A master’s built to navigate the complexities of the future. Not the past.

A master’s built to navigate the complexities of the future. Not the past.


The world of work doesn’t respect subject boundaries. So why should your education?

Today’s professionals need to be hybrid. And they need to have range. The modern workplace requires you to engage with complexity, navigate the dynamics of human behaviour, and make sense of a data-rich world. This demands quantitative and qualitative skills, be they statistical, computational, communicative, or visual.  

You also need to be comfortable with unfamiliar and complex challenges. The explosion of data, the rapid advancement of technology, the drive for a more equal society, and the necessity of a more sustainable future; these phenomena will increasingly shape our work environments.

The LIS master’s will equip you with the hybrid skills, connected knowledge and interdisciplinary (ID) mindset you need to futureproof your career.

Watch the video to find out more
Isaiah - LIS - Curriculum Adviser

The programme

Core components

Learn how to work across a range of domains and graduate from the MASc with a toolkit of analytical skills that employers need.

Hybrid skills

At the centre of the MASc is a set of hybrid skills. These have been chosen specifically for their applicability to your future career.

The workplace today is inherently interdisciplinary and data-rich. At its root are three deep systems: language, statistics, and visual media. Analytical skills in these vital areas are typically taught in isolation.

The LIS master’s takes a different approach. Having established foundational capablities in each domain, you will learn how to combine these skills, enabling you to engage with complex real-world questions and arrive at informed conclusions.

Developing your own interdisciplinary skillset will allow you to work confidently with data of any type. Your ability to work at speed and scale will be supported further by instruction in a coding language like Python or R.

ID lenses

Combining hybrid skills with interdisciplinary (ID) lenses will give you the intellectual tools to gain traction on some of the biggest issues we face.

The MASc equips you with two ID lenses, each built on robust conceptual knowledge:

  • Complexity, as it relates to systems, networks and forecasting; drawing on mathematics, philosophy and the natural sciences
  • Culture, in terms of human behaviour and organisation; drawing on the social and behavioural sciences

These lenses will give you tools and perspectives that you can bring to bear on a wide variety of complex challenges. To ensure they are maximally transferable, learning will be applied to three contemporary problem areas: health, inequality, and artificial intelligence.


The capstone is an invitation to integrate and apply the knowledge and skills you’ve learned on the master’s to an area of particular interest to you. This project demands creativity, autonomy, and originality.

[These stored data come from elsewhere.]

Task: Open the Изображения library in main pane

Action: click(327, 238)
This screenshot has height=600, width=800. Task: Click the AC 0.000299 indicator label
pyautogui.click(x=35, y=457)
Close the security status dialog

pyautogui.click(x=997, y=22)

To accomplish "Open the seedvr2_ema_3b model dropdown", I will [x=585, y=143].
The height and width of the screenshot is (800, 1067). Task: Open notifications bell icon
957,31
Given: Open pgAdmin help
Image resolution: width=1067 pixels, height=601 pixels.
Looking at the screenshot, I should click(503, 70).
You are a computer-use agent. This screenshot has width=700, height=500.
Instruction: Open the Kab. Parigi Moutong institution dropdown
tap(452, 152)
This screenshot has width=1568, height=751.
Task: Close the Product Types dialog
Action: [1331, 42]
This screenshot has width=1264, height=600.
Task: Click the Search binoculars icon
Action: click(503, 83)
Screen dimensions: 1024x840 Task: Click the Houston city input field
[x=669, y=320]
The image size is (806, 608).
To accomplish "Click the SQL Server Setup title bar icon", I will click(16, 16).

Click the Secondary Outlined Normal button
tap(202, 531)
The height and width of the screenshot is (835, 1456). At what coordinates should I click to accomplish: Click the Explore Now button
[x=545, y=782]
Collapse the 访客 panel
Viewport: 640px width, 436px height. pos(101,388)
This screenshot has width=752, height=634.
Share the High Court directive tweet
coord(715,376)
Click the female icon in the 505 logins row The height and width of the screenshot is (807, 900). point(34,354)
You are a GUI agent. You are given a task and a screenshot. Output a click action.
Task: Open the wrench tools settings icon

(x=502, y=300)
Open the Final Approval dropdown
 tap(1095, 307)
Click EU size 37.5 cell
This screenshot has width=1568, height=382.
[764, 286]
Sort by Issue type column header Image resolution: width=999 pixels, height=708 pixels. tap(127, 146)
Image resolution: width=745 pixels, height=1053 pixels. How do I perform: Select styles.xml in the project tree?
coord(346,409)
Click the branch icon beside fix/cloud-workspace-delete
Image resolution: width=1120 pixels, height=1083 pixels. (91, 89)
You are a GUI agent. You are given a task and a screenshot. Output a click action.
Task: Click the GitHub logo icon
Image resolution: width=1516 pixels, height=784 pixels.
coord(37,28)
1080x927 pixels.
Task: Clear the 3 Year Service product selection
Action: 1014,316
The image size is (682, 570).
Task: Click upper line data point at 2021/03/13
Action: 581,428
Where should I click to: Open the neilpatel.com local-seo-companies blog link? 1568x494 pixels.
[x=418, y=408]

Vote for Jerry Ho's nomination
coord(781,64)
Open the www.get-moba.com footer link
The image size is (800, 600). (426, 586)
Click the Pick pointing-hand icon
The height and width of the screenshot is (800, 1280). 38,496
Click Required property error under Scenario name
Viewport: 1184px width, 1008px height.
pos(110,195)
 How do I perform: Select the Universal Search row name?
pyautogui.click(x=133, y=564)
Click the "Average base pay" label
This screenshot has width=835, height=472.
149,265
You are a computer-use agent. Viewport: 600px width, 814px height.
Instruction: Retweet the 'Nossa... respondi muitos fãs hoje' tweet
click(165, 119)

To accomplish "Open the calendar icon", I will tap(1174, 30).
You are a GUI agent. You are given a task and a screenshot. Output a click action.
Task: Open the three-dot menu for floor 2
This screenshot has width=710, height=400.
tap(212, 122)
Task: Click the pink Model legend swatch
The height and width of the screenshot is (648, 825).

Under the supervision of an LIS Faculty member and enriched through engagements with external professionals, you will explore a problem that is of professional, social, or academic importance.

The outcome should be an intellectually rigorous product that is of genuine value. This should become a key part of your professional portfolio; that will help guide and support you in the next steps of your career.

The MASc

Module content

The programme is comprised of seven modules. Two are conceptually oriented (ID lenses); four are primarily skills-based (hybrid skills); and the final module will be your capstone project. The course content listed below is indicative, subject to approval, and may change ahead of the master's commencing in 2022.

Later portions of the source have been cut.